- Task description -
Rewrite every line of the entries below as a JSON list of strings, with one string per line and blank lines left out.
..............................
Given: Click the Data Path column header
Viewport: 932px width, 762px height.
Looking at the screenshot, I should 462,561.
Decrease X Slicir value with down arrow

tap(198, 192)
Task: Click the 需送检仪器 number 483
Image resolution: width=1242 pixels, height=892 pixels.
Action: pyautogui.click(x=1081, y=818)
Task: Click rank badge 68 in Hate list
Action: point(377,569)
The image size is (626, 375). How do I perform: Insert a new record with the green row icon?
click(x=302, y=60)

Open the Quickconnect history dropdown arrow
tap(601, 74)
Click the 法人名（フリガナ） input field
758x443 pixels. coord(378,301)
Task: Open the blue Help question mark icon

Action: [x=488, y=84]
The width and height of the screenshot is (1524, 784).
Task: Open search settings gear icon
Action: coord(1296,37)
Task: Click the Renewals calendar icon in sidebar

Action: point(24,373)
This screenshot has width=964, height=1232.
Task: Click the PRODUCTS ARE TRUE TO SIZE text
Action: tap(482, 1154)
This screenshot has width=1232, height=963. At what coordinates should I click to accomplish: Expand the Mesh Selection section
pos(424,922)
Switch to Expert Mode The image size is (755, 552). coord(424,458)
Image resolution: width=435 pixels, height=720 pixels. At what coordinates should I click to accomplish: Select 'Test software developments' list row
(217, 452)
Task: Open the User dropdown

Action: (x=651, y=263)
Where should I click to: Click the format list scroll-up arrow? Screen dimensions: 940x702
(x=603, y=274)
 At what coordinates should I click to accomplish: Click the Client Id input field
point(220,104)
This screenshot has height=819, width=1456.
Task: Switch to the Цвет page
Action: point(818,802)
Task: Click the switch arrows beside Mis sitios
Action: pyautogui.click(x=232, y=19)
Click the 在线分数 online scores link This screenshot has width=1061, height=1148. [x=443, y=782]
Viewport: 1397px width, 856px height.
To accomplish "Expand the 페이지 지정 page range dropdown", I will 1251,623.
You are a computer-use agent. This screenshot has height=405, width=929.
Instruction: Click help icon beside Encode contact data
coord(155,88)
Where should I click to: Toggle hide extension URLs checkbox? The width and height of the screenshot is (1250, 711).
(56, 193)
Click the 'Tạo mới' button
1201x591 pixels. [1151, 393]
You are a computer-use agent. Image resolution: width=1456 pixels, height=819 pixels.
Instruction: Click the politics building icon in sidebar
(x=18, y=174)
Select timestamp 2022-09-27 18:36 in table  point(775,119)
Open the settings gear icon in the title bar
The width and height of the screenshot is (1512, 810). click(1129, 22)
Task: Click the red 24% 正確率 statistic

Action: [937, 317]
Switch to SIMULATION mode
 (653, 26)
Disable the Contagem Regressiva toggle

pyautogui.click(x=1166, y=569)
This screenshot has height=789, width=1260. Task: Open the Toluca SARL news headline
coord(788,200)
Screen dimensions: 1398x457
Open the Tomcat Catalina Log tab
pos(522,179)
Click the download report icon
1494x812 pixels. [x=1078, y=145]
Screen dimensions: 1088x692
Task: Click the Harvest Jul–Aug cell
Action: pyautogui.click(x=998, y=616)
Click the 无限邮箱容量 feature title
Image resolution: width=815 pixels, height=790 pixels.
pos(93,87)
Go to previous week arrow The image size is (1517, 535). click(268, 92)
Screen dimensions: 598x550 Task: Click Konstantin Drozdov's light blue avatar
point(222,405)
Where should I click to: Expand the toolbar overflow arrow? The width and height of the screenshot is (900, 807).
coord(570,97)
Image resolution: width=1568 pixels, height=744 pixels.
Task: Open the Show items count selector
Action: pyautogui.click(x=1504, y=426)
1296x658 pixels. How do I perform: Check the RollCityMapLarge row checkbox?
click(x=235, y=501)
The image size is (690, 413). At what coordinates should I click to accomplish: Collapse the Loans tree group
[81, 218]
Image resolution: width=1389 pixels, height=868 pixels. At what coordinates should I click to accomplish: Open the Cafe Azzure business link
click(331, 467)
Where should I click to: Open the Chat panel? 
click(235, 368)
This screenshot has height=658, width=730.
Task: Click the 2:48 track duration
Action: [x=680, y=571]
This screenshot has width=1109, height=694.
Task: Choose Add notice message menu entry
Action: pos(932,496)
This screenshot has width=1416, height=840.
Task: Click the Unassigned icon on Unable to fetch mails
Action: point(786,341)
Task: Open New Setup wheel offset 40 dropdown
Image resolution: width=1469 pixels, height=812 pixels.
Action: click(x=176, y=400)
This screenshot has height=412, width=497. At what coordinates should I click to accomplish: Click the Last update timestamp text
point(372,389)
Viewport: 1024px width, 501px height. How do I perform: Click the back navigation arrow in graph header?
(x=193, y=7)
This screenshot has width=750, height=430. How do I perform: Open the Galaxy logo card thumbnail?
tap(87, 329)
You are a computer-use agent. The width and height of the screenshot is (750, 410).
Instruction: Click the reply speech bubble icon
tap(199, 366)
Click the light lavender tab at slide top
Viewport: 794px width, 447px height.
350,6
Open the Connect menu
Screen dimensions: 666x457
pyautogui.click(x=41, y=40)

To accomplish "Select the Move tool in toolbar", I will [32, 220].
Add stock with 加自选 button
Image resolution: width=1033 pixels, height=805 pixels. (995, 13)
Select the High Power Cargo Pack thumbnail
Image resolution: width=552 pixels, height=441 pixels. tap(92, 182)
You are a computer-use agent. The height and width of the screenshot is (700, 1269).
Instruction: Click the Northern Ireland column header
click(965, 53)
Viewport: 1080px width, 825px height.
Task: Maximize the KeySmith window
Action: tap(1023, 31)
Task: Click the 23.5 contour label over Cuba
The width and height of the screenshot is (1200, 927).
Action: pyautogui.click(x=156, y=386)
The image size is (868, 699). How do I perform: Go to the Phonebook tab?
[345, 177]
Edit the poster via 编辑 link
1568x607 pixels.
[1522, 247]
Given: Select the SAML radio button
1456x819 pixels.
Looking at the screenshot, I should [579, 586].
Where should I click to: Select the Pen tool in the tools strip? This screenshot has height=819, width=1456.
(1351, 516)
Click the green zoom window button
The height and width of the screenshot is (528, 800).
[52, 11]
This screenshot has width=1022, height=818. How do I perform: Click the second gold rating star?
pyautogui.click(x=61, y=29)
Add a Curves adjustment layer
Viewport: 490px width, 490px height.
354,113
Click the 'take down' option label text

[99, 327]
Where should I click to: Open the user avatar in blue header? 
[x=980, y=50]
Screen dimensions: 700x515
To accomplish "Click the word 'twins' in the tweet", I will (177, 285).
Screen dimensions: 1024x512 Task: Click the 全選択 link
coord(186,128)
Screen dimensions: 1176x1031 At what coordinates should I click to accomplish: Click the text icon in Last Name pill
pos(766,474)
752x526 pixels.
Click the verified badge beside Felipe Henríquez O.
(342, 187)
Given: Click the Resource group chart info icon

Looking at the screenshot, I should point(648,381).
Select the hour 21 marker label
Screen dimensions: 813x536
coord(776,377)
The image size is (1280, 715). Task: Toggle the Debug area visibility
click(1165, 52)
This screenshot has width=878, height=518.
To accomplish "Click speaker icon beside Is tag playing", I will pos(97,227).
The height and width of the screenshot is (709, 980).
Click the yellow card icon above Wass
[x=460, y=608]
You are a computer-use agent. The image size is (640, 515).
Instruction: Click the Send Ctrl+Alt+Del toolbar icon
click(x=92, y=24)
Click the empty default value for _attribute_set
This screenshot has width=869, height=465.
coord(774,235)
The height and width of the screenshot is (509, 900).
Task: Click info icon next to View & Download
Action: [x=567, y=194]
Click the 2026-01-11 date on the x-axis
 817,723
..............................
- Response to the exercise -
[
  "Given: Click the Data Path column header",
  "Viewport: 932px width, 762px height.",
  "Looking at the screenshot, I should 462,561.",
  "Decrease X Slicir value with down arrow",
  "tap(198, 192)",
  "Task: Click the 需送检仪器 number 483",
  "Image resolution: width=1242 pixels, height=892 pixels.",
  "Action: pyautogui.click(x=1081, y=818)",
  "Task: Click rank badge 68 in Hate list",
  "Action: point(377,569)",
  "The image size is (626, 375). How do I perform: Insert a new record with the green row icon?",
  "click(x=302, y=60)",
  "Open the Quickconnect history dropdown arrow",
  "tap(601, 74)",
  "Click the 法人名（フリガナ） input field",
  "758x443 pixels. coord(378,301)",
  "Task: Open the blue Help question mark icon",
  "Action: [x=488, y=84]",
  "The width and height of the screenshot is (1524, 784).",
  "Task: Open search settings gear icon",
  "Action: coord(1296,37)",
  "Task: Click the Renewals calendar icon in sidebar",
  "Action: point(24,373)",
  "This screenshot has width=964, height=1232.",
  "Task: Click the PRODUCTS ARE TRUE TO SIZE text",
  "Action: tap(482, 1154)",
  "This screenshot has width=1232, height=963. At what coordinates should I click to accomplish: Expand the Mesh Selection section",
  "pos(424,922)",
  "Switch to Expert Mode The image size is (755, 552). coord(424,458)",
  "Image resolution: width=435 pixels, height=720 pixels. At what coordinates should I click to accomplish: Select 'Test software developments' list row",
  "(217, 452)",
  "Task: Open the User dropdown",
  "Action: (x=651, y=263)",
  "Where should I click to: Click the format list scroll-up arrow? Screen dimensions: 940x702",
  "(x=603, y=274)",
  " At what coordinates should I click to accomplish: Click the Client Id input field",
  "point(220,104)",
  "This screenshot has height=819, width=1456.",
  "Task: Switch to the Цвет page",
  "Action: point(818,802)",
  "Task: Click the switch arrows beside Mis sitios",
  "Action: pyautogui.click(x=232, y=19)",
  "Click the 在线分数 online scores link This screenshot has width=1061, height=1148. [x=443, y=782]",
  "Viewport: 1397px width, 856px height.",
  "To accomplish \"Expand the 페이지 지정 page range dropdown\", I will 1251,623.",
  "You are a computer-use agent. This screenshot has height=405, width=929.",
  "Instruction: Click help icon beside Encode contact data",
  "coord(155,88)",
  "Where should I click to: Toggle hide extension URLs checkbox? The width and height of the screenshot is (1250, 711).",
  "(56, 193)",
  "Click the 'Tạo mới' button",
  "1201x591 pixels. [1151, 393]",
  "You are a computer-use agent. Image resolution: width=1456 pixels, height=819 pixels.",
  "Instruction: Click the politics building icon in sidebar",
  "(x=18, y=174)",
  "Select timestamp 2022-09-27 18:36 in table  point(775,119)",
  "Open the settings gear icon in the title bar",
  "The width and height of the screenshot is (1512, 810). click(1129, 22)",
  "Task: Click the red 24% 正確率 statistic",
  "Action: [937, 317]",
  "Switch to SIMULATION mode",
  " (653, 26)",
  "Disable the Contagem Regressiva toggle",
  "pyautogui.click(x=1166, y=569)",
  "This screenshot has height=789, width=1260. Task: Open the Toluca SARL news headline",
  "coord(788,200)",
  "Screen dimensions: 1398x457",
  "Open the Tomcat Catalina Log tab",
  "pos(522,179)",
  "Click the download report icon",
  "1494x812 pixels. [x=1078, y=145]",
  "Screen dimensions: 1088x692",
  "Task: Click the Harvest Jul–Aug cell",
  "Action: pyautogui.click(x=998, y=616)",
  "Click the 无限邮箱容量 feature title",
  "Image resolution: width=815 pixels, height=790 pixels.",
  "pos(93,87)",
  "Go to previous week arrow The image size is (1517, 535). click(268, 92)",
  "Screen dimensions: 598x550 Task: Click Konstantin Drozdov's light blue avatar",
  "point(222,405)",
  "Where should I click to: Expand the toolbar overflow arrow? The width and height of the screenshot is (900, 807).",
  "coord(570,97)",
  "Image resolution: width=1568 pixels, height=744 pixels.",
  "Task: Open the Show items count selector",
  "Action: pyautogui.click(x=1504, y=426)",
  "1296x658 pixels. How do I perform: Check the RollCityMapLarge row checkbox?",
  "click(x=235, y=501)",
  "The image size is (690, 413). At what coordinates should I click to accomplish: Collapse the Loans tree group",
  "[81, 218]",
  "Image resolution: width=1389 pixels, height=868 pixels. At what coordinates should I click to accomplish: Open the Cafe Azzure business link",
  "click(331, 467)",
  "Where should I click to: Open the Chat panel? ",
  "click(235, 368)",
  "This screenshot has height=658, width=730.",
  "Task: Click the 2:48 track duration",
  "Action: [x=680, y=571]",
  "This screenshot has width=1109, height=694.",
  "Task: Choose Add notice message menu entry",
  "Action: pos(932,496)",
  "This screenshot has width=1416, height=840.",
  "Task: Click the Unassigned icon on Unable to fetch mails",
  "Action: point(786,341)",
  "Task: Open New Setup wheel offset 40 dropdown",
  "Image resolution: width=1469 pixels, height=812 pixels.",
  "Action: click(x=176, y=400)",
  "This screenshot has height=412, width=497. At what coordinates should I click to accomplish: Click the Last update timestamp text",
  "point(372,389)",
  "Viewport: 1024px width, 501px height. How do I perform: Click the back navigation arrow in graph header?",
  "(x=193, y=7)",
  "This screenshot has width=750, height=430. How do I perform: Open the Galaxy logo card thumbnail?",
  "tap(87, 329)",
  "You are a computer-use agent. The width and height of the screenshot is (750, 410).",
  "Instruction: Click the reply speech bubble icon",
  "tap(199, 366)",
  "Click the light lavender tab at slide top",
  "Viewport: 794px width, 447px height.",
  "350,6",
  "Open the Connect menu",
  "Screen dimensions: 666x457",
  "pyautogui.click(x=41, y=40)",
  "To accomplish \"Select the Move tool in toolbar\", I will [32, 220].",
  "Add stock with 加自选 button",
  "Image resolution: width=1033 pixels, height=805 pixels. (995, 13)",
  "Select the High Power Cargo Pack thumbnail",
  "Image resolution: width=552 pixels, height=441 pixels. tap(92, 182)",
  "You are a computer-use agent. The height and width of the screenshot is (700, 1269).",
  "Instruction: Click the Northern Ireland column header",
  "click(965, 53)",
  "Viewport: 1080px width, 825px height.",
  "Task: Maximize the KeySmith window",
  "Action: tap(1023, 31)",
  "Task: Click the 23.5 contour label over Cuba",
  "The width and height of the screenshot is (1200, 927).",
  "Action: pyautogui.click(x=156, y=386)",
  "The image size is (868, 699). How do I perform: Go to the Phonebook tab?",
  "[345, 177]",
  "Edit the poster via 编辑 link",
  "1568x607 pixels.",
  "[1522, 247]",
  "Given: Select the SAML radio button",
  "1456x819 pixels.",
  "Looking at the screenshot, I should [579, 586].",
  "Where should I click to: Select the Pen tool in the tools strip? This screenshot has height=819, width=1456.",
  "(1351, 516)",
  "Click the green zoom window button",
  "The height and width of the screenshot is (528, 800).",
  "[52, 11]",
  "This screenshot has width=1022, height=818. How do I perform: Click the second gold rating star?",
  "pyautogui.click(x=61, y=29)",
  "Add a Curves adjustment layer",
  "Viewport: 490px width, 490px height.",
  "354,113",
  "Click the 'take down' option label text",
  "[99, 327]",
  "Where should I click to: Open the user avatar in blue header? ",
  "[x=980, y=50]",
  "Screen dimensions: 700x515",
  "To accomplish \"Click the word 'twins' in the tweet\", I will (177, 285).",
  "Screen dimensions: 1024x512 Task: Click the 全選択 link",
  "coord(186,128)",
  "Screen dimensions: 1176x1031 At what coordinates should I click to accomplish: Click the text icon in Last Name pill",
  "pos(766,474)",
  "752x526 pixels.",
  "Click the verified badge beside Felipe Henríquez O.",
  "(342, 187)",
  "Given: Click the Resource group chart info icon",
  "Looking at the screenshot, I should point(648,381).",
  "Select the hour 21 marker label",
  "Screen dimensions: 813x536",
  "coord(776,377)",
  "The image size is (1280, 715). Task: Toggle the Debug area visibility",
  "click(1165, 52)",
  "This screenshot has width=878, height=518.",
  "To accomplish \"Click speaker icon beside Is tag playing\", I will pos(97,227).",
  "The height and width of the screenshot is (709, 980).",
  "Click the yellow card icon above Wass",
  "[x=460, y=608]",
  "You are a computer-use agent. The image size is (640, 515).",
  "Instruction: Click the Send Ctrl+Alt+Del toolbar icon",
  "click(x=92, y=24)",
  "Click the empty default value for _attribute_set",
  "This screenshot has width=869, height=465.",
  "coord(774,235)",
  "The height and width of the screenshot is (509, 900).",
  "Task: Click info icon next to View & Download",
  "Action: [x=567, y=194]",
  "Click the 2026-01-11 date on the x-axis",
  " 817,723"
]